Give back the data in full, with every line exact.
____________
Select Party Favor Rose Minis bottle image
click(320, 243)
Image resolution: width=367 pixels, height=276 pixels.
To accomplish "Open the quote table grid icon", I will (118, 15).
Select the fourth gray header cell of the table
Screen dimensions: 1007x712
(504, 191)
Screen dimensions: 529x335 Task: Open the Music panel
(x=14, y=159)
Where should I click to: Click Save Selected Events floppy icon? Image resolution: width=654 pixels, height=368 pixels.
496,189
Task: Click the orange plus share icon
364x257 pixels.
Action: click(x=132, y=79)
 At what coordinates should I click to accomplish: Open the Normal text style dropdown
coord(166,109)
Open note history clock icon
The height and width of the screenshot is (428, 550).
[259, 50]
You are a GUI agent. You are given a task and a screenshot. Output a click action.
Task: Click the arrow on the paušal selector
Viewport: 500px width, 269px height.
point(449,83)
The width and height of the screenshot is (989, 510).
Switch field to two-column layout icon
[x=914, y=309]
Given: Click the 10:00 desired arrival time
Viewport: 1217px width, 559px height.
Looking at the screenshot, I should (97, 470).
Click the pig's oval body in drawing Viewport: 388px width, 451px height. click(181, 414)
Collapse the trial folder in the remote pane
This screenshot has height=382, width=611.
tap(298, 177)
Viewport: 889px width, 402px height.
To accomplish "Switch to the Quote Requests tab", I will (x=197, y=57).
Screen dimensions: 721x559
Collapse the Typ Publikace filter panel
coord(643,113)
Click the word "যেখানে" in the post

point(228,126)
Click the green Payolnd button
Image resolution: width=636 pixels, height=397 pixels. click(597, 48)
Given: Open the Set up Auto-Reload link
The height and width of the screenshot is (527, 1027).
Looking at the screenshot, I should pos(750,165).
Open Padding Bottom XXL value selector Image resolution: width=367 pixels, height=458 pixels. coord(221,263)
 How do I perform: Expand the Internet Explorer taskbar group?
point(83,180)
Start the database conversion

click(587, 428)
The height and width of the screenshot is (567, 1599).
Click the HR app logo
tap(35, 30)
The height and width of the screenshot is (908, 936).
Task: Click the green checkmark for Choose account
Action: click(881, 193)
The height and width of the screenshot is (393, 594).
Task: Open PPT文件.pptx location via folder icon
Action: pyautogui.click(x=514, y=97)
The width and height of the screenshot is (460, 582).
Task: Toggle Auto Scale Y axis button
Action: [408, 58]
____________
• [Result of this exercise]
Select Party Favor Rose Minis bottle image
click(320, 243)
Image resolution: width=367 pixels, height=276 pixels.
To accomplish "Open the quote table grid icon", I will (118, 15).
Select the fourth gray header cell of the table
Screen dimensions: 1007x712
(504, 191)
Screen dimensions: 529x335 Task: Open the Music panel
(x=14, y=159)
Where should I click to: Click Save Selected Events floppy icon? Image resolution: width=654 pixels, height=368 pixels.
496,189
Task: Click the orange plus share icon
364x257 pixels.
Action: click(x=132, y=79)
 At what coordinates should I click to accomplish: Open the Normal text style dropdown
coord(166,109)
Open note history clock icon
The height and width of the screenshot is (428, 550).
[259, 50]
You are a GUI agent. You are given a task and a screenshot. Output a click action.
Task: Click the arrow on the paušal selector
Viewport: 500px width, 269px height.
point(449,83)
The width and height of the screenshot is (989, 510).
Switch field to two-column layout icon
[x=914, y=309]
Given: Click the 10:00 desired arrival time
Viewport: 1217px width, 559px height.
Looking at the screenshot, I should (97, 470).
Click the pig's oval body in drawing Viewport: 388px width, 451px height. click(181, 414)
Collapse the trial folder in the remote pane
This screenshot has height=382, width=611.
tap(298, 177)
Viewport: 889px width, 402px height.
To accomplish "Switch to the Quote Requests tab", I will (x=197, y=57).
Screen dimensions: 721x559
Collapse the Typ Publikace filter panel
coord(643,113)
Click the word "যেখানে" in the post

point(228,126)
Click the green Payolnd button
Image resolution: width=636 pixels, height=397 pixels. click(597, 48)
Given: Open the Set up Auto-Reload link
The height and width of the screenshot is (527, 1027).
Looking at the screenshot, I should pos(750,165).
Open Padding Bottom XXL value selector Image resolution: width=367 pixels, height=458 pixels. coord(221,263)
 How do I perform: Expand the Internet Explorer taskbar group?
point(83,180)
Start the database conversion

click(587, 428)
The height and width of the screenshot is (567, 1599).
Click the HR app logo
tap(35, 30)
The height and width of the screenshot is (908, 936).
Task: Click the green checkmark for Choose account
Action: click(881, 193)
The height and width of the screenshot is (393, 594).
Task: Open PPT文件.pptx location via folder icon
Action: pyautogui.click(x=514, y=97)
The width and height of the screenshot is (460, 582).
Task: Toggle Auto Scale Y axis button
Action: [408, 58]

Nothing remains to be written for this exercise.